Methods: Baseline and week 10 pairs of both endoscopic videos and histologic images were obtained from 98 patients with chronic antibiotic-refractory pouchitis who participated in a randomized placebo-controlled trial of alicaforsen enema (ClinicalTrials.gov identifier: NCT02525523). Four endoscopists and 3 pathologists scored 59 items for each pair, including 51 component items from 11 indices (4 endoscopic, 4 histologic, 3 composite) identified in a prior systematic review and 8 additional items identified in a prior Research and Development/University of California Los Angeles appropriateness methodology exercise. The intra- and inter-rater reliability of all indices and items was assessed using intraclass correlation coefficients (ICCs) and interpreted according to Landis and Koch benchmarks (slight, 0.00-0.20; fair, 0.21-0.40; moderate, 0.41-0.60; substantial, 0.61-0.80; almost perfect, 0.81-1.00). Responsiveness was evaluated using the area under the receiver operating characteristic curve (AUC). The novel index was developed using linear regression with a 100-mm visual analogue scale (VAS) of pouchitis activity as an anchor.
Results: After reliability and responsiveness were assessed for all measures, the simple endoscopic score for Crohn’s disease (SES-CD) and the Robarts histopathology index (RHI) were selected for inclusion in the API. The total API score can be calculated as API = (3 × SES-CD [0 to 12]) + (1 × RHI [0 to 33]) and ranges from 0 (no disease activity) to 69 (severe disease activity). The API demonstrated almost perfect intra-rater reliability (ICC, 0.88 [95% CI: 0.81, 0.92]), substantial inter-rater reliability (ICC, 0.72 [95% CI: 0.60, 0.79]), and a high correlation with the VAS (r = 0.84 [95% CI: 0.76, 0.89]). This index was highly responsive in detecting meaningful improvements in disease activity, with an AUC (0.95 [95% CI: 0.89, 0.98]) that was higher than the AUCs of existing endoscopic indices (ΔAUC, 0.09-0.24; P≤0.005) (Table).

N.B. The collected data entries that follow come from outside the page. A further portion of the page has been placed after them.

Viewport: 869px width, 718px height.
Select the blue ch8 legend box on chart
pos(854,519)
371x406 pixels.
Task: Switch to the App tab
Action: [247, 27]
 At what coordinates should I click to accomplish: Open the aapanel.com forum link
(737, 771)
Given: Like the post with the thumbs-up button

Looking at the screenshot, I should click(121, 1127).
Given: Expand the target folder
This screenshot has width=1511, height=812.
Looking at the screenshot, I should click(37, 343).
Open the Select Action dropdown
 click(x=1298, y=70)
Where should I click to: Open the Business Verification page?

Conclusion: We developed and internally validated the API, a novel composite index of endoscopic (SES-CD) and histologic disease activity (RHI) that is reliable and significantly more responsive than existing endoscopic pouchitis scoring systems. This promising instrument could be used in clinical trials to evaluate the effectiveness of novel therapies for pouchitis. Further validation is needed in independent datasets.